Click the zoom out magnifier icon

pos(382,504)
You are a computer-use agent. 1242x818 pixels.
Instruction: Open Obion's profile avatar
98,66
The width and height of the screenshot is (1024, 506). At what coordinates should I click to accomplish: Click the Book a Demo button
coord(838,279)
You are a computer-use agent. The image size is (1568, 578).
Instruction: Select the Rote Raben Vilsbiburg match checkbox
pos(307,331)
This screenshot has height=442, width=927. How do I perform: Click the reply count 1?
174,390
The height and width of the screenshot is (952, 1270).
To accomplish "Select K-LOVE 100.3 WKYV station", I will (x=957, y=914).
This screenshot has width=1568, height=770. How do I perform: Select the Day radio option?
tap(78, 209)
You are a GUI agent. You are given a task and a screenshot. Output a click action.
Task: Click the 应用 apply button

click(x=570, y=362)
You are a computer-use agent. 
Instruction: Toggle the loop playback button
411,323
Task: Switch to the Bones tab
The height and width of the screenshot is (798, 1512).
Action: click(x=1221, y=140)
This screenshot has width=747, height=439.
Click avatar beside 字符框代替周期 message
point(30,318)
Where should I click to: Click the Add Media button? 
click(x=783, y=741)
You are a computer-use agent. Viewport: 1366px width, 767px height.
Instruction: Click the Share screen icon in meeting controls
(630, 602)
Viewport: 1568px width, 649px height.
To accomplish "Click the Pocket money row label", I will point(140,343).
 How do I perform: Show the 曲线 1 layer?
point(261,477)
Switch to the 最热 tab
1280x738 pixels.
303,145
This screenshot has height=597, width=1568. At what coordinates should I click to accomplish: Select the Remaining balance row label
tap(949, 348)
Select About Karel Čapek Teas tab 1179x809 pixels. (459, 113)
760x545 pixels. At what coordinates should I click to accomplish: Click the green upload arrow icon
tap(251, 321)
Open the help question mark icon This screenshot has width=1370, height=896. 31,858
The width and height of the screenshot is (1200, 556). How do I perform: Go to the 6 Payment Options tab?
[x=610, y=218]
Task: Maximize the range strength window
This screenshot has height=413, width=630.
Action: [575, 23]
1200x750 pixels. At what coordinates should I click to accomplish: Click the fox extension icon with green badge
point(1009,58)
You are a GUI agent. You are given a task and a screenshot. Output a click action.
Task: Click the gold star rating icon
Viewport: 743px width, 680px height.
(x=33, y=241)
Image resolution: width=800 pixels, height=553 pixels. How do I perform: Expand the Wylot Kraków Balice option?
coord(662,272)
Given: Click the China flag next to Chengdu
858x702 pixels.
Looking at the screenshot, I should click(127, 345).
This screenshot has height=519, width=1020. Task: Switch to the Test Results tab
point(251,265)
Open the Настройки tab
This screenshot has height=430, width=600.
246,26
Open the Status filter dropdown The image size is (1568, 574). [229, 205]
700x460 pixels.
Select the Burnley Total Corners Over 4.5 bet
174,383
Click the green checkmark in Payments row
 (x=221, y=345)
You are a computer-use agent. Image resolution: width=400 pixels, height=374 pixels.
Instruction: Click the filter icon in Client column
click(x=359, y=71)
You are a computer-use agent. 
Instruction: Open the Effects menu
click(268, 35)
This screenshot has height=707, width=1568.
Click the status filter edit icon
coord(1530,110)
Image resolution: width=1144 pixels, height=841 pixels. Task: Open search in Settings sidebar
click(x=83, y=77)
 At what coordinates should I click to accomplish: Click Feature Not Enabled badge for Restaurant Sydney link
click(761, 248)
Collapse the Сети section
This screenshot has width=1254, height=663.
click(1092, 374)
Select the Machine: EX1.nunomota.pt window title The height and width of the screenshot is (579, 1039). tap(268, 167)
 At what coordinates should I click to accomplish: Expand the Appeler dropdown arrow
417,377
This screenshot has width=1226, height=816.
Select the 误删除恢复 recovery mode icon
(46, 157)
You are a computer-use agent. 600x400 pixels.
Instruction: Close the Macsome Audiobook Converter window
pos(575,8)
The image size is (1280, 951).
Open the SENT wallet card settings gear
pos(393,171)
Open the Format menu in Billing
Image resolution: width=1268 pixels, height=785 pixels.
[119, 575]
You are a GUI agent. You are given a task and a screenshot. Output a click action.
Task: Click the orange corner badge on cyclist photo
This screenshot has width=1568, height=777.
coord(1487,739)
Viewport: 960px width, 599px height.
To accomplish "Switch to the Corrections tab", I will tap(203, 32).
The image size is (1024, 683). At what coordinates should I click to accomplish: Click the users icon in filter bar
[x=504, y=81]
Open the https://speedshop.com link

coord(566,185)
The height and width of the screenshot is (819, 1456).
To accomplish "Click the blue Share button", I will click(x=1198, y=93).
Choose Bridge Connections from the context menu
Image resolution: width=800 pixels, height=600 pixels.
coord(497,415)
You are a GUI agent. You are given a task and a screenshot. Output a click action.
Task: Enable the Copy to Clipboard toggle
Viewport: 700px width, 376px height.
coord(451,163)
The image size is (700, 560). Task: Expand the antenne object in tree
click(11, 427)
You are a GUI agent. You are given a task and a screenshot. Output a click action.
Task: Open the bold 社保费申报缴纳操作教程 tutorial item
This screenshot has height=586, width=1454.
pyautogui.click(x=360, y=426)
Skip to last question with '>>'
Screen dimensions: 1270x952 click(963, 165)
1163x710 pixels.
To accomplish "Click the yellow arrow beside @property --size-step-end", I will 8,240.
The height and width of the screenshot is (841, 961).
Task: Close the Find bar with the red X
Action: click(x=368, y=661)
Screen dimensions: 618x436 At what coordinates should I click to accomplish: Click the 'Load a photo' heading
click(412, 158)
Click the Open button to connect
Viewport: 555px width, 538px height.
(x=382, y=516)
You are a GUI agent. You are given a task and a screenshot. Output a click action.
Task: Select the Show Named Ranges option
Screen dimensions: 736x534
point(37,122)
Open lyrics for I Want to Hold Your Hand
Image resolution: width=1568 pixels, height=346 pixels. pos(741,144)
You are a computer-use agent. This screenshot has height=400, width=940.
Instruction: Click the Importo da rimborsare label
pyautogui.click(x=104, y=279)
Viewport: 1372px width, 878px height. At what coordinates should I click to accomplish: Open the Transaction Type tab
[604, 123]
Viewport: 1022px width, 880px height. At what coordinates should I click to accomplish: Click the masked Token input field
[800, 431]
+ + + + +
● Your objective
Would you restate the records word for word?

● Reply to the task
Click the zoom out magnifier icon

pos(382,504)
You are a computer-use agent. 1242x818 pixels.
Instruction: Open Obion's profile avatar
98,66
The width and height of the screenshot is (1024, 506). At what coordinates should I click to accomplish: Click the Book a Demo button
coord(838,279)
You are a computer-use agent. The image size is (1568, 578).
Instruction: Select the Rote Raben Vilsbiburg match checkbox
pos(307,331)
This screenshot has height=442, width=927. How do I perform: Click the reply count 1?
174,390
The height and width of the screenshot is (952, 1270).
To accomplish "Select K-LOVE 100.3 WKYV station", I will (x=957, y=914).
This screenshot has width=1568, height=770. How do I perform: Select the Day radio option?
tap(78, 209)
You are a GUI agent. You are given a task and a screenshot. Output a click action.
Task: Click the 应用 apply button

click(x=570, y=362)
You are a computer-use agent. 
Instruction: Toggle the loop playback button
411,323
Task: Switch to the Bones tab
The height and width of the screenshot is (798, 1512).
Action: click(x=1221, y=140)
This screenshot has width=747, height=439.
Click avatar beside 字符框代替周期 message
point(30,318)
Where should I click to: Click the Add Media button? 
click(x=783, y=741)
You are a computer-use agent. Viewport: 1366px width, 767px height.
Instruction: Click the Share screen icon in meeting controls
(630, 602)
Viewport: 1568px width, 649px height.
To accomplish "Click the Pocket money row label", I will point(140,343).
 How do I perform: Show the 曲线 1 layer?
point(261,477)
Switch to the 最热 tab
1280x738 pixels.
303,145
This screenshot has height=597, width=1568. At what coordinates should I click to accomplish: Select the Remaining balance row label
tap(949, 348)
Select About Karel Čapek Teas tab 1179x809 pixels. (459, 113)
760x545 pixels. At what coordinates should I click to accomplish: Click the green upload arrow icon
tap(251, 321)
Open the help question mark icon This screenshot has width=1370, height=896. 31,858
The width and height of the screenshot is (1200, 556). How do I perform: Go to the 6 Payment Options tab?
[x=610, y=218]
Task: Maximize the range strength window
This screenshot has height=413, width=630.
Action: [575, 23]
1200x750 pixels. At what coordinates should I click to accomplish: Click the fox extension icon with green badge
point(1009,58)
You are a GUI agent. You are given a task and a screenshot. Output a click action.
Task: Click the gold star rating icon
Viewport: 743px width, 680px height.
(x=33, y=241)
Image resolution: width=800 pixels, height=553 pixels. How do I perform: Expand the Wylot Kraków Balice option?
coord(662,272)
Given: Click the China flag next to Chengdu
858x702 pixels.
Looking at the screenshot, I should click(127, 345).
This screenshot has height=519, width=1020. Task: Switch to the Test Results tab
point(251,265)
Open the Настройки tab
This screenshot has height=430, width=600.
246,26
Open the Status filter dropdown The image size is (1568, 574). [229, 205]
700x460 pixels.
Select the Burnley Total Corners Over 4.5 bet
174,383
Click the green checkmark in Payments row
 (x=221, y=345)
You are a computer-use agent. Image resolution: width=400 pixels, height=374 pixels.
Instruction: Click the filter icon in Client column
click(x=359, y=71)
You are a computer-use agent. 
Instruction: Open the Effects menu
click(268, 35)
This screenshot has height=707, width=1568.
Click the status filter edit icon
coord(1530,110)
Image resolution: width=1144 pixels, height=841 pixels. Task: Open search in Settings sidebar
click(x=83, y=77)
 At what coordinates should I click to accomplish: Click Feature Not Enabled badge for Restaurant Sydney link
click(761, 248)
Collapse the Сети section
This screenshot has width=1254, height=663.
click(1092, 374)
Select the Machine: EX1.nunomota.pt window title The height and width of the screenshot is (579, 1039). tap(268, 167)
 At what coordinates should I click to accomplish: Expand the Appeler dropdown arrow
417,377
This screenshot has width=1226, height=816.
Select the 误删除恢复 recovery mode icon
(46, 157)
You are a computer-use agent. 600x400 pixels.
Instruction: Close the Macsome Audiobook Converter window
pos(575,8)
The image size is (1280, 951).
Open the SENT wallet card settings gear
pos(393,171)
Open the Format menu in Billing
Image resolution: width=1268 pixels, height=785 pixels.
[119, 575]
You are a GUI agent. You are given a task and a screenshot. Output a click action.
Task: Click the orange corner badge on cyclist photo
This screenshot has width=1568, height=777.
coord(1487,739)
Viewport: 960px width, 599px height.
To accomplish "Switch to the Corrections tab", I will tap(203, 32).
The image size is (1024, 683). At what coordinates should I click to accomplish: Click the users icon in filter bar
[x=504, y=81]
Open the https://speedshop.com link

coord(566,185)
The height and width of the screenshot is (819, 1456).
To accomplish "Click the blue Share button", I will click(x=1198, y=93).
Choose Bridge Connections from the context menu
Image resolution: width=800 pixels, height=600 pixels.
coord(497,415)
You are a GUI agent. You are given a task and a screenshot. Output a click action.
Task: Enable the Copy to Clipboard toggle
Viewport: 700px width, 376px height.
coord(451,163)
The image size is (700, 560). Task: Expand the antenne object in tree
click(11, 427)
You are a GUI agent. You are given a task and a screenshot. Output a click action.
Task: Open the bold 社保费申报缴纳操作教程 tutorial item
This screenshot has height=586, width=1454.
pyautogui.click(x=360, y=426)
Skip to last question with '>>'
Screen dimensions: 1270x952 click(963, 165)
1163x710 pixels.
To accomplish "Click the yellow arrow beside @property --size-step-end", I will 8,240.
The height and width of the screenshot is (841, 961).
Task: Close the Find bar with the red X
Action: click(x=368, y=661)
Screen dimensions: 618x436 At what coordinates should I click to accomplish: Click the 'Load a photo' heading
click(412, 158)
Click the Open button to connect
Viewport: 555px width, 538px height.
(x=382, y=516)
You are a GUI agent. You are given a task and a screenshot. Output a click action.
Task: Select the Show Named Ranges option
Screen dimensions: 736x534
point(37,122)
Open lyrics for I Want to Hold Your Hand
Image resolution: width=1568 pixels, height=346 pixels. pos(741,144)
You are a computer-use agent. This screenshot has height=400, width=940.
Instruction: Click the Importo da rimborsare label
pyautogui.click(x=104, y=279)
Viewport: 1372px width, 878px height. At what coordinates should I click to accomplish: Open the Transaction Type tab
[604, 123]
Viewport: 1022px width, 880px height. At what coordinates should I click to accomplish: Click the masked Token input field
[800, 431]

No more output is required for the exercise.